Machine the inner diameter first. Boring bars always tend toward chatter, and that can be made worse if machining a thin walled tube etc. So finish machine the inner bore before going on to machine the outer. With 3mm wall thickness you should not have any big problems machining the OD smoothly.

As an aside, it's counter-intuitive but if you were wanting to turn the wall thickness down to a very thin shell, say 0.5mm or something, the way to do that would be to finish machine the inner first, then do the outer diameter in as deep a cut as you could. The strength of the unmachined material supports the point being machined and the thin shell left behind needs no support, having been machined already. But if you do what seems intuitive, ie machine down careflly in small cuts, hoping to take a light finishing cut, the remaining shell gets too thin too soon and starts moving and chattering before you get down to size.
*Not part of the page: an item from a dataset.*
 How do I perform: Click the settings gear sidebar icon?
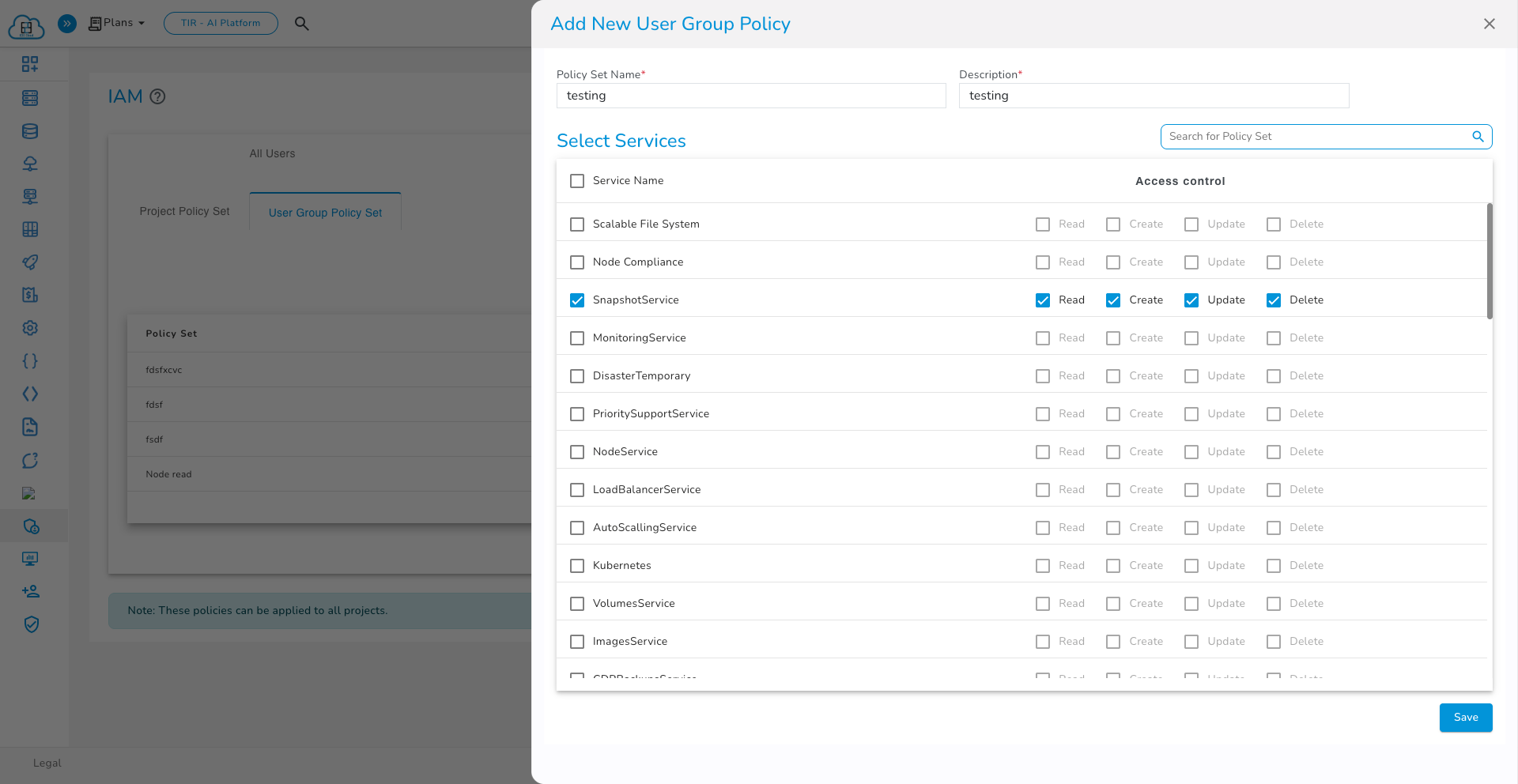click(30, 328)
Pete Rimmer25/11/2018 12:10:06
427 forum posts
18 photos

You can't turn the taper with the compound? That's a pretty steep taper with a set-over and tapered inside and out makes it worse to hold. I'd drill some 1.5" stock 19mm and then turn the inside taper until the outboard ID is 32mm then repeat it on the outside taper with the same angle setup. Part off and de-burr to finish.

Brian Wood25/11/2018 12:45:31
1966 forum posts
37 photos

Hello Andy,

I would tackle that slightly differently. Drill out the centre as you have said and then fit a plug at the tailstock end to support the work. I don't see any need for internal boring if the drilled hole up the centre is adequate.

Align the compound slide to the appropriate angle to leave what will become the minor diameter at the tailstock end and machine the outer surface up towards the chuck, you can check your compound angle geometry as well as you go until eventually you have the taper you want over the whole length. I am not a fan of tailstock offsetting for taper turning on a length this short, it is usually a pig to get the proper alignment correct again afterwards

If the motion available on your compound is shorter than 65 mm, you can do this in two bites with a shallow radius shaped step between them in the middle as a 'design' feature, linking the steps, you say the quality of finish is not critical

Cut off the short stub left in the 4J chuck and deburr.

Regards

Brian

ANDY CAWLEY25/11/2018 14:12:50
145 forum posts
42 photos

Wha50768e53-a340-4c93-b4e7-46f1830430e0.jpegAfter further consideration this is what I really need. I think it will be simpler to make in three pieces as it is, after all, only a spacer between two bearings of different sizes. I’m currently thinking if I turn my stock to 36mm then bore 19mm and turn the 50mm length inside and out with the narrow end towards the chuck I can then part off and have the bit in the chuck to use for my 14.5mm parallel tube. I can then make the smaller diameter parallel bit from a suitable size of feed stock. I could also make the wall thickness 4mm.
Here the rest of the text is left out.